Important Update: Changes in FDIC Deposit Insurance Coverage

The FDIC deposit insurance rules have undergone a series of changes starting in the fall of 2008. As a result, certain previously published information related to FDIC insurance coverage may not reflect the current rules. For details about the changes, visit Changes in FDIC Deposit Insurance Coverage. For more information about FDIC insurance, go to www.fdic.gov/deposit/deposits/index.html or call toll-free 1-877-ASK-FDIC (1-877-275-3342). For the hearing-impaired, the number is 1-800-925-4618.

  Credit and Debit Cards 

Problems With Plastic: Our Tips for Tackling Your Top Five Concerns

What are the most common problems reported with credit or debit

Credit Cards and Debit Cards... At a Glance
cards, according to FDIC staffers who respond to consumer inquiries? Here they are, along with guidance on how to prevent and resolve those problems.

1. Billing errors and other disputed transactions: Billing errors include a charge on your credit card bill that isn't yours or an incorrect dollar amount on a credit or debit card transaction. Other problems might include a payment that didn't show up on your statement or a dispute with a merchant over something you purchased.

To reduce the odds that you'll be charged for something inappropriately, promptly review your monthly statements. With your credit card, the Fair Credit Billing Act (FCBA) protects you from paying for a purchase that wasn't yours or that you didn't agree to. But you must write the creditor (a call isn't sufficient) using the address given for billing inquiries (not the payment address), and your letter (or any complaint form provided with your bill) must reach the creditor within 60 days after the first bill containing the error was mailed to you. "I recommend that you send your dispute by certified mail, with a return-receipt requested, so that you have proof that the creditor received it on time," says FDIC Senior Consumer Affairs Officer Janet Kincaid.

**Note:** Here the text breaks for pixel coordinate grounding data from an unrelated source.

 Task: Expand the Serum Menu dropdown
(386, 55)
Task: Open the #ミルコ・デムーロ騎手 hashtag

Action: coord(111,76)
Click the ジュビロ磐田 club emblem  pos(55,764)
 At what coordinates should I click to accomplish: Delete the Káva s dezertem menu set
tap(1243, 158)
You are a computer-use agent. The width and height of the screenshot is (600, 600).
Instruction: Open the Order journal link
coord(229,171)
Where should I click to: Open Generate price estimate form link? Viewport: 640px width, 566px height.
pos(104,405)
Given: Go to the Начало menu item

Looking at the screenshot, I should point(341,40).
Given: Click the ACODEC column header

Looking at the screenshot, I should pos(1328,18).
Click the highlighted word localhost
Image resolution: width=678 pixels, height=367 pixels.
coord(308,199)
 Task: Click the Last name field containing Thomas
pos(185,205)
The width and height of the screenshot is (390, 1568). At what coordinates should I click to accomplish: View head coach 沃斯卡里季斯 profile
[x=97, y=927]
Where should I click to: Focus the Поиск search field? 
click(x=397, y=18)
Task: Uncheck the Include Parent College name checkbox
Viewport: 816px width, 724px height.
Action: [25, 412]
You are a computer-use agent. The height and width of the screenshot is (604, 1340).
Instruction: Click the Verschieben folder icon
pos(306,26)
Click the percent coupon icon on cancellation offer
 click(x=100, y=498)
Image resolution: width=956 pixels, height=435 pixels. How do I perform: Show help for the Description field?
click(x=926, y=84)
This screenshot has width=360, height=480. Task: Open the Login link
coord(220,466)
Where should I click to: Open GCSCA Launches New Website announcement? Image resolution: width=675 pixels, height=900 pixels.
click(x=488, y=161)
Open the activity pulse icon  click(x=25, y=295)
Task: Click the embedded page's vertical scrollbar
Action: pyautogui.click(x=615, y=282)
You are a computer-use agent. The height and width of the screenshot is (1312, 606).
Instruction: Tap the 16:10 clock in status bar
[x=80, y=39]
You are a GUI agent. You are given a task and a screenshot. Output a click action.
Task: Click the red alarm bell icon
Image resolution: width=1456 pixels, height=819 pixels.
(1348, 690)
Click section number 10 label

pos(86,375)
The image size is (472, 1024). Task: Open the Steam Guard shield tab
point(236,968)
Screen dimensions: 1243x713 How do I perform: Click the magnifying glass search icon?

Also include copies—not originals—of any sales slips or other relevant documentation, and keep a copy of your request.

The FCBA also allows you to withhold payment for defective goods or services purchased with a credit card until the problem has been corrected, under certain conditions. In general, the purchase must be for more than $50 from a merchant in your home state or within 100 miles of your home. Your card issuer may offer additional protections.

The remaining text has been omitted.